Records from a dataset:

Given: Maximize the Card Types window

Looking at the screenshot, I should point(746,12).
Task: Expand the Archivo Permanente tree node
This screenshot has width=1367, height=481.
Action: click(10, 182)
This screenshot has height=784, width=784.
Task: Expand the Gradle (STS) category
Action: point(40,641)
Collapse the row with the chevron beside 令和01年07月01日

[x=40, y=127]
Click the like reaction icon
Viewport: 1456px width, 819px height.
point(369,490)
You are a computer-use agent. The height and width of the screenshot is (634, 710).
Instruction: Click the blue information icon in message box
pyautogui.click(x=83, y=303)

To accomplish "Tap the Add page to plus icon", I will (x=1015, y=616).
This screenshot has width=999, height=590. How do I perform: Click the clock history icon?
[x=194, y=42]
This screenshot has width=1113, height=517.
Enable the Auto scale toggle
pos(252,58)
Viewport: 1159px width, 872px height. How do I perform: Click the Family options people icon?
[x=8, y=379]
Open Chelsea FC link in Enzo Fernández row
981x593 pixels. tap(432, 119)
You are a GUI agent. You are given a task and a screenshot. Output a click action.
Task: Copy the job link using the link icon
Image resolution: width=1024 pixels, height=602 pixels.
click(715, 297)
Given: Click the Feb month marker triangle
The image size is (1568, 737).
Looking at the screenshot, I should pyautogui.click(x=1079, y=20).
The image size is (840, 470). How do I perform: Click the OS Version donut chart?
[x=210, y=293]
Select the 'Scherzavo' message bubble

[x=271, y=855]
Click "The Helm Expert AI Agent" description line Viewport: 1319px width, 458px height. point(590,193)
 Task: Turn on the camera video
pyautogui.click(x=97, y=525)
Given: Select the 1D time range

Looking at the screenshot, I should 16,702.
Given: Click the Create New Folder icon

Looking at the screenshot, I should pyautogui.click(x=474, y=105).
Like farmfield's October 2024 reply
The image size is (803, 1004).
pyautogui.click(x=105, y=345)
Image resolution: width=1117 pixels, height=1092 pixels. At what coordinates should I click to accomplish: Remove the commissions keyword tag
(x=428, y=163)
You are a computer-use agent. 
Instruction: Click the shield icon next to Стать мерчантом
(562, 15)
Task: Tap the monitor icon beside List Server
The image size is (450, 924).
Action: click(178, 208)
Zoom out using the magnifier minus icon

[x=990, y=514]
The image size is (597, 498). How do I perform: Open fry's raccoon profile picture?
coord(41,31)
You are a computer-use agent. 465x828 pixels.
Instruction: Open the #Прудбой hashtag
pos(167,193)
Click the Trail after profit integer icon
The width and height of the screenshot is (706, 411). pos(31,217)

• What you are asked to do:
Beginning with the line that holds "Instruction: Click the shield", please give again each line exactly until the records end, and include that final line.

• Solved exercise:
Instruction: Click the shield icon next to Стать мерчантом
(562, 15)
Task: Tap the monitor icon beside List Server
The image size is (450, 924).
Action: click(178, 208)
Zoom out using the magnifier minus icon

[x=990, y=514]
The image size is (597, 498). How do I perform: Open fry's raccoon profile picture?
coord(41,31)
You are a computer-use agent. 465x828 pixels.
Instruction: Open the #Прудбой hashtag
pos(167,193)
Click the Trail after profit integer icon
The width and height of the screenshot is (706, 411). pos(31,217)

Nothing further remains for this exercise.